The conditions were near-perfect as the athletes took to the beach start line on Saturday morning, 2019 World Champion Katie Zaferes wearing the number one and leading a strong field into the water. By the first buoy, though, it was Duffy who had the clear water ahead of her and as she powered back towards the beach her advantage grew and grew.
The short run into transition confirmed a 10-second lead was already hers, Zaferes, Sara Perez Sala, Rachel Klamer and Anna Godoy Contreras looking to try and bridge the gap straight out of T1.
Duffy had other ideas. The first long climb saw her stretch away and her technical brilliance allowed her to attack the downhill too, carving out a 35-second lead by the end of lap one. Behind her, Angelica Olmo, Leonie Periault and Potter had battled hard to join Zaferes, Klamer and Steinhauser, the two Spaniards dropping off the pace.
The likes of Lisa Tertsch and Erika Ackerlund were struggling to keep in touch almost two minutes back, each climb stretching the field out further.
The lead was just north of 50 seconds as Duffy dismounted and headed into transition with no thought of looking back, then it was Klamer, Potter and Olmo out together and looking to chase the podium places.
It was Netherlands’ Klamer who faded first, while Periault went through the gears and pulled clear in third behind Potter. The Brit had a useful 6-second lead at the bell, Steinhauser, Zaferes and Olmo all hanging tough together and waiting for the right time to make a move.

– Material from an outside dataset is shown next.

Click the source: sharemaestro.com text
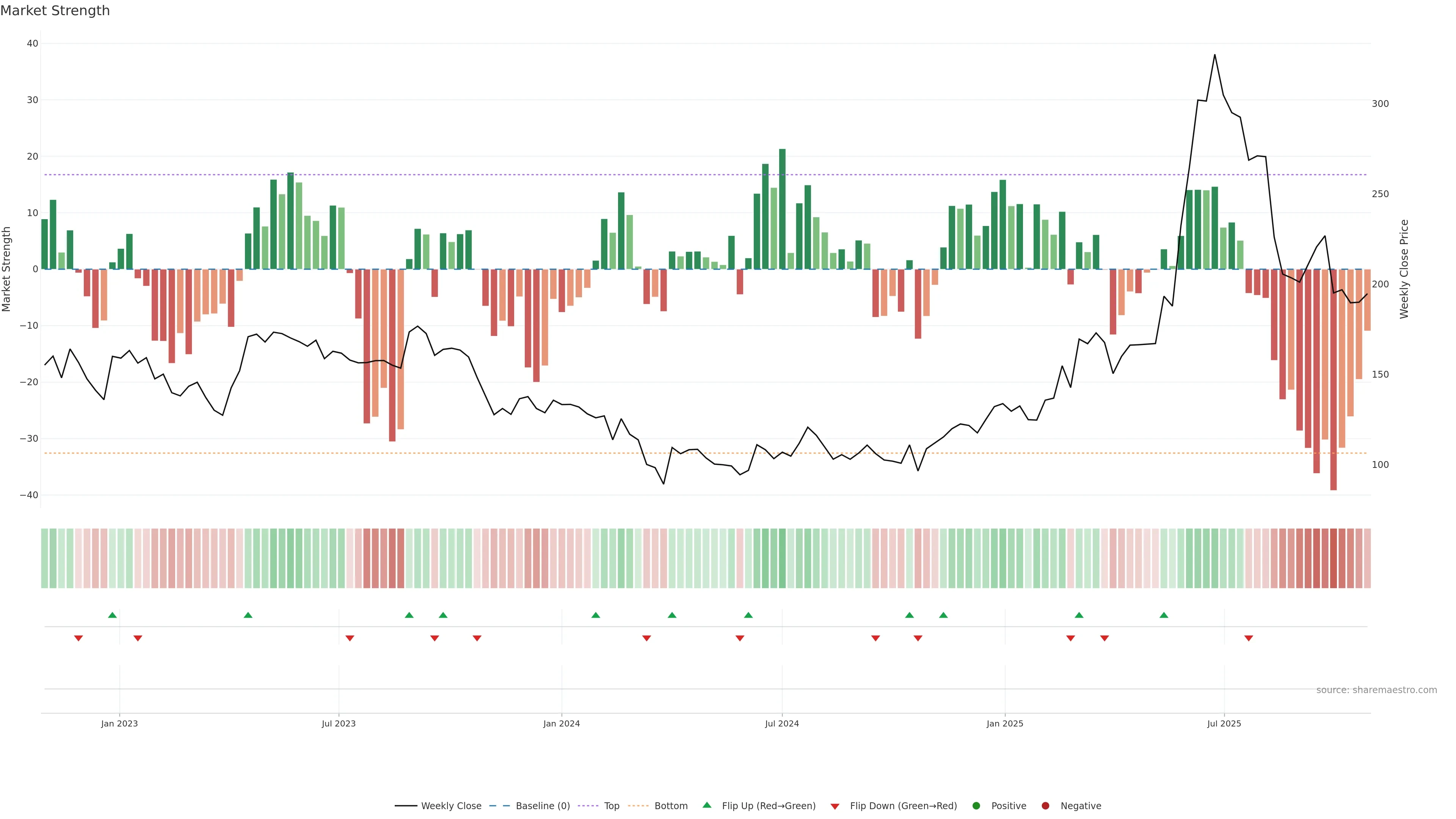1456x819 pixels. 1376,690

As Duffy soaked up the final few hundred metres safe in the knowledge gold was hers for the second successive World Cup, Potter came around the final corner with just enough daylight behind her, Steinhauser edging Periault to the final podium spot down the blue carpet.
Olmo took fifth place ahead of Zaferes and Rachel Klamer, Lisa Tertsch running her way into eighth, Denmark’s Alberte Kjaer Pedersen and Mathilde Gautier rounding out the top 10.
“That was everything I wanted to get right after Hamburg,” said Beth Potter. “On the second half of each lap I just tried to keep the legs relaxed and then hit the flat and that paid off coming through transition I had the cadence up and was ready to go. Swimming has been a bit of a weakness so i’ve worked on that and just got my confidence up and i’m feeling good.”
“It was a good race for me with the hill on the bike, but I didn’t believe I could get on a podium in such a big field,” said Steinhauser. “It’s such a steep hill you just have to get on the top of it. I didn’t have a great race in Hamburg, was a bit better in Karlovy Vary, and this is an amazing way to finish the season.”